BET ON INVENTIVE THINKING
A new way of thinking is not only essential for patient satisfaction but will attract and retain top medical talent. A hospital that provides a targeted approach to building a healing environment leads to physician, staff and patient attachment. With an average of two to four years between the initial design and the build out of a hospital, it’s critical to look beyond the current state of healthcare for ways to stay ahead of the curve.
Construction is a risky business, especially if you are betting on the future. Standards and guidelines are great tools to get started, but continuing to do what you have always done will only get you what you’ve already got. Now is the time for experimentation and bringing services, processes and modalities together in ways that have never been done before. Ask yourself, would your hospital, community, visitors and staff benefit from having a yoga studio located on campus? A healthy bistro? A health center? A center for education? Big-picture thinking can take you far in the current industry climate.
Widen your scope of inspiration. Look outside the medical industry at organizations that are standouts in their respective fields, whether they are linked to healthcare or not. Look at such companies and think about why these companies are industry leaders. Take field trips to industry-leading companies. Ask the question, “What aspects of design, user-friendliness and service can be applied to patient-centered design?” What can the kitchen staff learn from a field trip to Whole Foods or Panera Bread? Can the reception team learn anything from a trip to the Apple Store?
TAKE A NEW PERSPECTIVE
Rethink the entire hospital experience from the patient’s perspective. The patient experience is shaped by the cues a hospital provides to the patient’s senses. Assess the process a patient goes through before seeing a caregiver, and ask the following questions:
- What is the first thing a patient sees when he or she enters the facility?
- Is the entrance easily accessible? Is it inviting?
- Is the patient greeted by a friendly face, a long line of other patients waiting to be helped, or a sterile glass transaction counter? Are patients herded like cattle? Are they left to their own navigation?
- Does the facility offer the amenities to provide comfort, security and privacy?

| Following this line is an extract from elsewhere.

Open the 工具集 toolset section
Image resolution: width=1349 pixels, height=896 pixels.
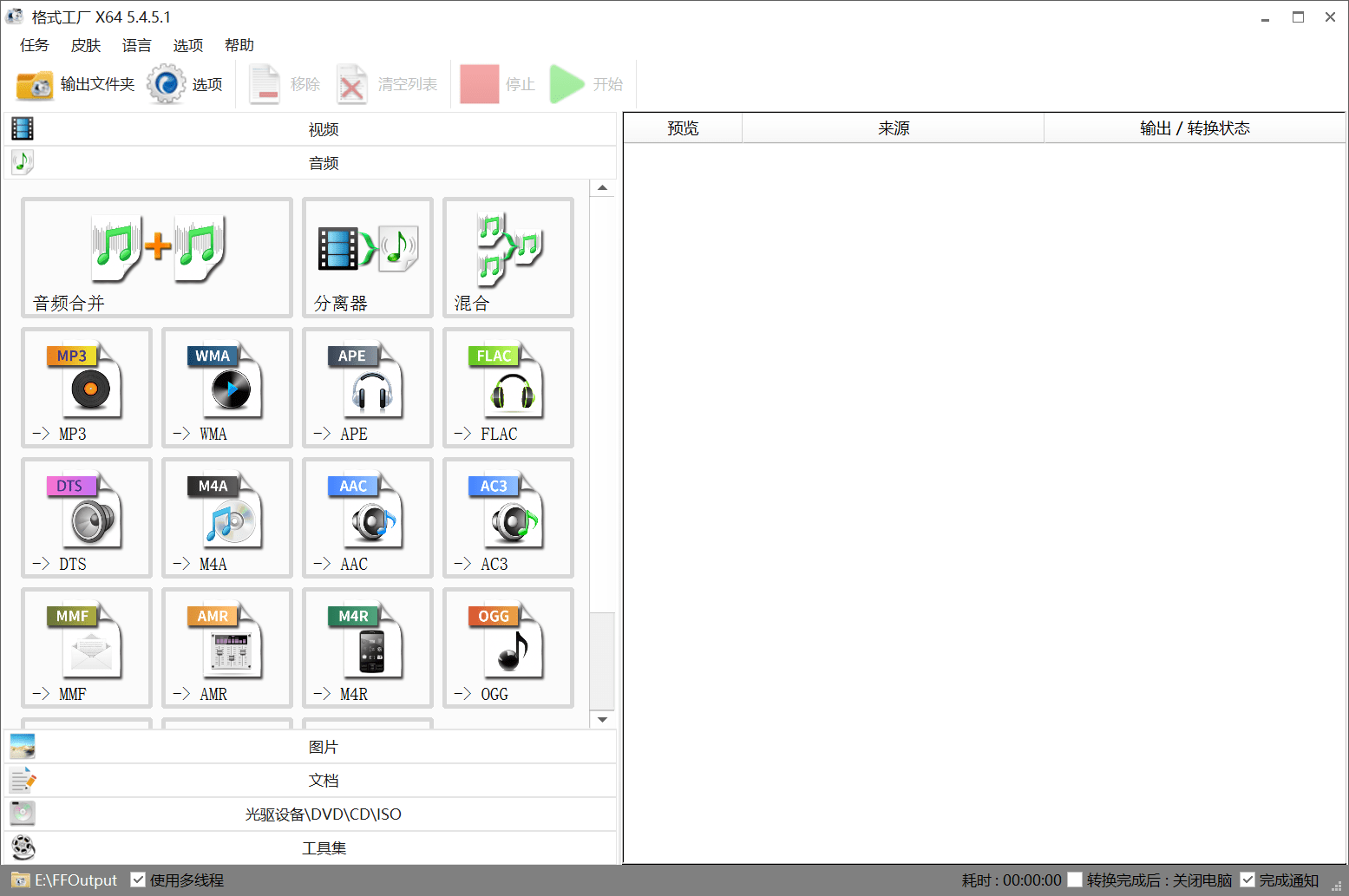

Document the process a patient experiences in pictures, video and value stream maps. It is imperative that you involve all of the individual hospital staff members that are responsible for these processes, especially when trying out new approaches. When it comes to changing these problematic paradigms, it can be very difficult to do without buy-in and ownership from all team members. Once this happens, creating a new facility flow is much easier.
ONE COMMUNITY OF CARE
In trying to predict what the future holds, turn the conventional model on its head and look inside out. Challenge your teams with best practices from other industries. When you implement a new way of thinking and reimagine the possibilities that could be, you attract collaborators and can offer something that is not only unique, but better serves your communities. Bringing in people from different disciplines elicits alternate viewpoints and leads to new ways of connecting the patients, visitors and the hospital as one community of care.
When a project is patient-centric, contractors start with a tactical approach to determine eventual outcomes so the end goal remains the driving force of the project. The understanding of future trends and patient needs guides every part of the project from day one. It takes rethinking every aspect of a hospital and asking, “Why do we do that?” to build something truly noteworthy. Knowing what the industry has done in the past is no longer enough. By keeping the end user top of mind, the healthcare construction industry will continue to discover creative ways to achieve true patient peace of mind.